Saturday, January 5, 2008
"Gayhane" and German/Turkish youth
About a year ago, I flew into Berlin on my way back to the States for a short stop over to visit a friend. He picked me up from the airport and pointed out landmarks as we took the train to his flat on the East Side of Berlin. Not speaking a word of German, and not having traveled west of Istanbul for almost a year, I felt a strange combination of foreign-ness and familiarity. I could not understand the language or city around me, but felt a familiar comfort in the order and cleanliness of the German city; young people reading on public transportation, going to familiar stores and purchasing familiar products.
Once we arrived in Daniel's neighbourhood, however, I began to feel familiarity in a different way. The kebap shop next to his house declared with a handwritten sign "Help wanted" in Turkish, and I heard Turkish on the lips of adolescent boys walking by. Daniel lives in one of Berlin's neighbourhoods highly populated and influenced by Turkish immigrants, most of which first came to Germany under its policy of importing "guest workers" the country hoped would leave after their contracts were up. As many countries across Europe have discovered, however, such policies rarely work as planned. "Guests" often do not want to leave their few years are up, yet because the "host" countries have done little in the way of integration, tension often arises between new and older residents.
Many individuals more qualified than I have written much on the subject of the Turkish diaspora in Germany, so I'll withhold any grand statements. But one common observation is that the immigration patterns from Turkey to Germany tend to consist mostly of Turks from smaller towns and villages, rather than larger cities. Additionally, there is also an idea that Turkish communities in Germany respond to the life in a country that treats them more as guests than residents or citizens with a more inward, insular approach, magnifying the influence and importance on traditional values and customs.
Almost all second-generation youth experience unique ways of fusing identity and culture, but one aspect of the second generation Turks in Germany, and especially Berlin, that has been deemed particularly press-worthy is the idea of queer youth navigating the spaces of a socially liberal urban landscape, and a family and community that may be not even recognize the idea of homosexuality or queer identities.
A piece this week in the International Herald Tribune explores these issues in Berlin, an international city with "an openly gay and highly popular mayor" and a large Muslim population.
The writer visits a monthly club party called "Gayhane," filled with gay, lesbian and bi-sexual identified people of Turkish or Arab background. Hane is Turkish and Arabic for "house" - perhaps this is also a play on words of the "Meyhane" - an establishment where men will gather, drink, and smoke.

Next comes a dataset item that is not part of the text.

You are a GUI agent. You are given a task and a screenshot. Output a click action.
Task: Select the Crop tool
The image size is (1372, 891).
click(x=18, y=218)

"When you're here, it's as if you're putting on a mask, leaving the everyday outside and just having fun," said a 22-year-old Turkish man who spoke on condition of anonymity out of fear that he would be ostracized or worse if his family found out about his sexual orientation.
Ideas on homosexuality in Turkish communities is an incredibly complicated discussion beyond the scope of this post. What interests me in this article is this tension in these Turkish diasporas relating to sexual and gendered identities, this navigation of two or more languages, identities, cultures and expectations.
Safety and secrecy come up regularly in conversations with guests, who laugh and dance but also frequently look over their shoulders. To be a gay man or lesbian with an immigrant background invites trouble here in two very different ways.
"Depending on which part of Berlin I go to, in one I get punched in the mouth because I'm a foreigner, and in the other because I'm a queen," said Fatma Souad, the event's organizer and master of ceremonies. Souad, 43, a transgender performer born in Ankara as a boy named Ali, has put on the party for over a decade.
During my visit to Berlin, most of my feelings of familiarity and foreignness were a temporary state as a visitor attempting to navigate this new terrain in relation to other experiences. But the everyday navigation of men quoted above is just one aspect of their lives in the city. Much writing and theory has grown out of or been inspired by this aspect, this idea - I was pleased to see a brief exploration of such issues raised in this article.